Support for reading station data timeseries (NetCDF example) #30

adrfantini · 2018-04-14T13:23:25Z

Followup of our discussions at EGU: stars aims at reading station data interpreting the X-Y coordinates correctly as sf point features. I did a bit of digging on the topic, although I can only speak for NetCDF data since that 's what I know best.

The CF conventions (ch. 9) define a set of supported features: point, timeSeries, trajectory, profile, timeSeriesProfile, trajectoryProfile. The convention goes into the details on how these should be defined, see here for timeSeries for example.
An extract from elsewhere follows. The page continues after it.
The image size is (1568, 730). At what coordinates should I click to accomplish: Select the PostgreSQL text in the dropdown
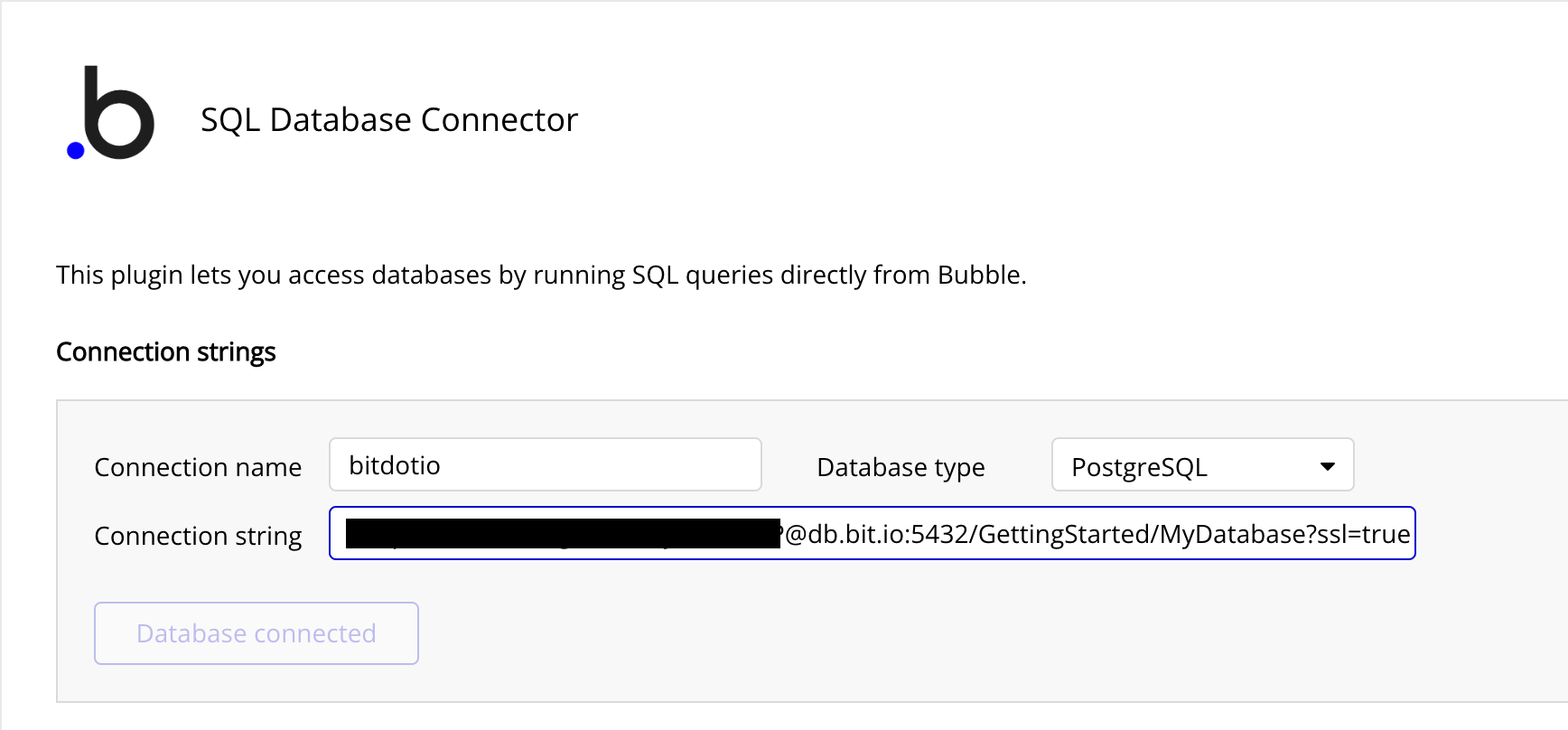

There are several recommendations and a few mandatory attributes.

Here is how to create an example timeseries file for 10 stations over 20 timesteps using R:

library(ncdf4)

time <- ncdim_def("time"   , "days since 1970-01-01 00:00:00 UTC", vals=as.integer(1:20), longname="time", calendar="gregorian")
stat <- ncdim_def("station", ""                                  , vals=as.integer(1:10), create_dimvar=FALSE)

num  <- ncvar_def("num" , ""              , list(stat)      , longname="Station number", prec="integer")
var  <- ncvar_def("pr"  , "kg m-2 s-1"    , list(time, stat), longname="Total precipitation flux", missval=-10)
lat  <- ncvar_def("lat" , "degrees_north" , list(stat)      , longname="Station latitude")
lon  <- ncvar_def("lon" , "degrees_east"  , list(stat)      , longname="Station longitude")
alt  <- ncvar_def("alt" , "m"             , list(stat)      , longname="Vertical distance above the surface")

nc <- nc_create("timeseries.nc", list(num, var, lat, lon, alt), force_v4=TRUE)

ncvar_put(nc, num, vals=as.integer(1:10))
ncvar_put(nc, var, vals=runif(20 * 10, 0, 100/86400))
ncvar_put(nc, lat, vals=40:49)
ncvar_put(nc, lon, vals=10:19)
ncvar_put(nc, alt, vals=100*(1:10))

ncatt_put(nc, var, "coordinates", "lat lon alt num")
ncatt_put(nc, num, "cf_role", "timeseries_id")
ncatt_put(nc, var, "standard_name", "precipitation_flux")
ncatt_put(nc, lat, "standard_name", "latitude")
ncatt_put(nc, lon, "standard_name", "longitude")
ncatt_put(nc, alt, "standard_name", "height")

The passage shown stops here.